EgoPush Enables Robots to Rearrange Cluttered Objects
- •EgoPush framework allows mobile robots to rearrange cluttered objects using only a single egocentric camera
- •System utilizes object-centric latent spaces to encode spatial relationships without needing global coordinate mapping
- •Researchers successfully demonstrated zero-shot sim-to-real transfer, moving the AI directly from simulation to physical robots
Rearranging objects in a messy room is a trivial task for humans but a nightmare for robots, who typically rely on complex global maps that break down in dynamic settings.
Researchers have introduced EgoPush, an end-to-end framework that skips the need for absolute coordinates. Instead, it uses an "object-centric latent space," which essentially allows the robot to understand how objects relate to each other rather than where they are in a fixed room layout. This relative understanding makes the robot much more adaptable to moving obstacles or shifting environments.
The training process involves a "teacher" model with full knowledge that distills its wisdom into a "student" model that only sees what the robot’s camera sees.
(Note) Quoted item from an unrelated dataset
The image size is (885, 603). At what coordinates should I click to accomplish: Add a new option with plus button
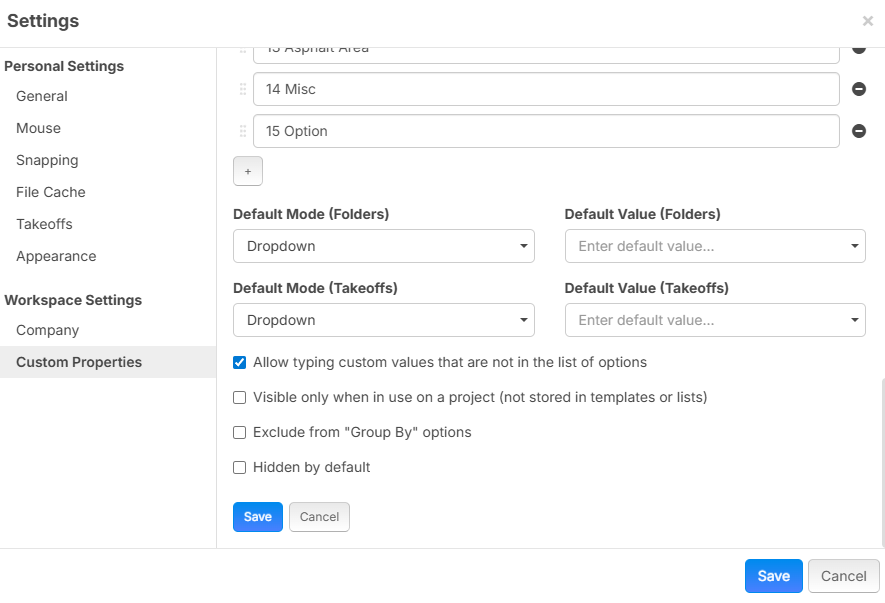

To handle long, complex tasks, the team used stage-local rewards—breaking a big job into smaller, manageable goals that provide feedback as each step is completed.
Most impressively, the system achieved zero-shot sim-to-real transfer. This means the AI was trained entirely in a digital simulation and then successfully operated a physical mobile robot in the real world without any additional tuning. This leap bridges a major gap in making useful home and warehouse robots a reality.